12 Seconds of Pure Bliss
I had an incredible meditation this morning. I was filled with an incredible sense of Well-Being permeating every cell in my body. I felt myself wrapped in a blanket of worthiness and Divine Love. I felt the perfection of my soul and the perfection of my life.
Wanting to savor this feeling, I sat in meditation long after my 15-minute timer went off. I just wanted to spend my morning basking in the perfection of this feeling. Feeling the tears form behind my closed eyelids because I relish feeling this good and want to carry it with me forever.
This is not my experience with meditation every day. Some days, it feels pointless. Some days it is pure bliss. Some days, my mind refuses to quiet the chatter; I just can’t break through to the high. Some days, it’s 14 minutes and 48 seconds of chatter, and 12 seconds of pure bliss.
Yet, there I am every morning, immediately after dropping my kids off at school, honoring my commitment to meditate. I do this for two reasons.
First, those days of pure bliss, like today, are so incredible, that I’m willing to put up with the difficult days in order to get them. I’m willing to invest 15 minutes per day to get to that feeling, even if I know I won’t reach it every day.
Second, even on the difficult days, the days where it feels like nothing is happening, I know that my whole day will go better after I meditate. When it’s difficult to quiet the chatter in my mind, it’s because Law of Attraction has already gained a lot of momentum in the wrong direction in my day. Maybe one of my kids was having a bad day. Maybe I woke up worried about something. Maybe car line at the school set me off. Whatever it is, my mind is already off and racing in the wrong direction.
If I allow that to continue, it will only build more momentum throughout the day. But when I take time to meditate, even when “nothing happens”, I’m slowing the momentum. Some days, I’m even stopping the momentum, giving me a chance to turn my day around before it gets away from me.

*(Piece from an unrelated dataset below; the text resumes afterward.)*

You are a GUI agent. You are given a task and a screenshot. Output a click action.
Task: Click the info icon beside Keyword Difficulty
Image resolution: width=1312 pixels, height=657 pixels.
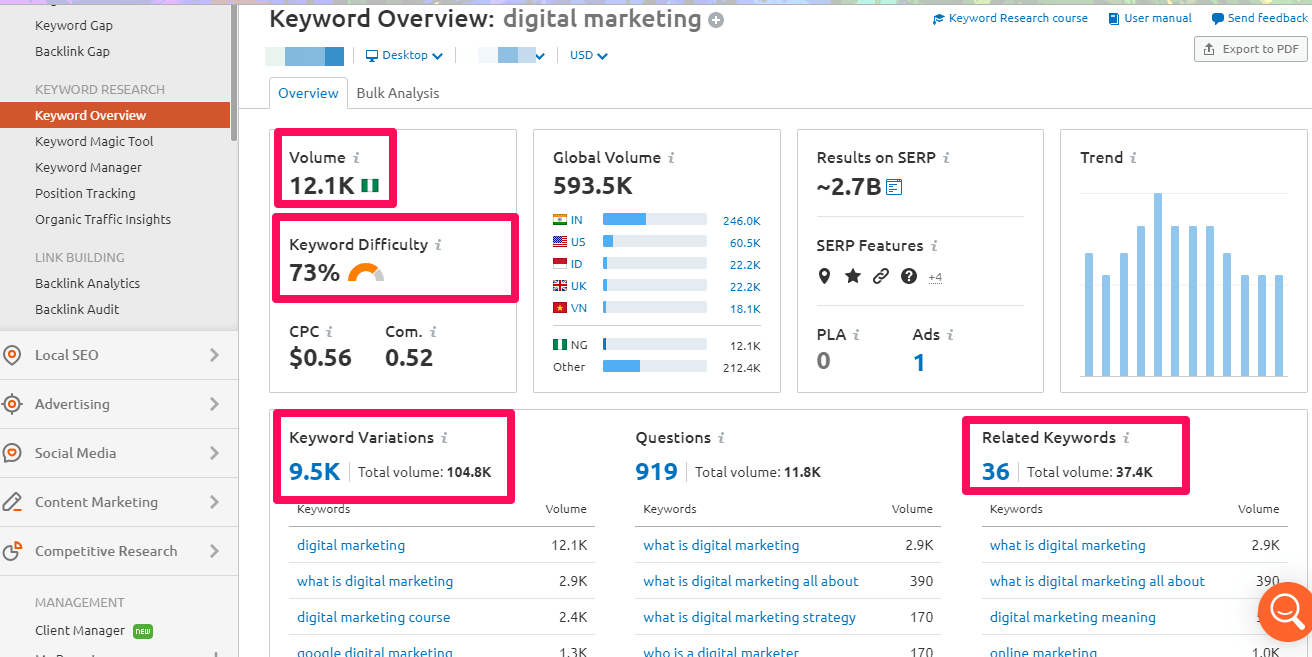(438, 245)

In the beginning, meditation is really hard. Even now, if I miss a day, it’s hard to get back to it the next day. This isn’t laziness, it’s momentum. When you start to meditate, or when you return to meditation after a break, your momentum is already strong in the wrong direction. The chatter in your head is really loud.
That’s why you have to make a commitment to do it daily for at least a few weeks. Because the first few weeks suck. You can think of a thousand things you’d rather be doing, including cleaning the shower. But stick with it. Magic happens on the other side.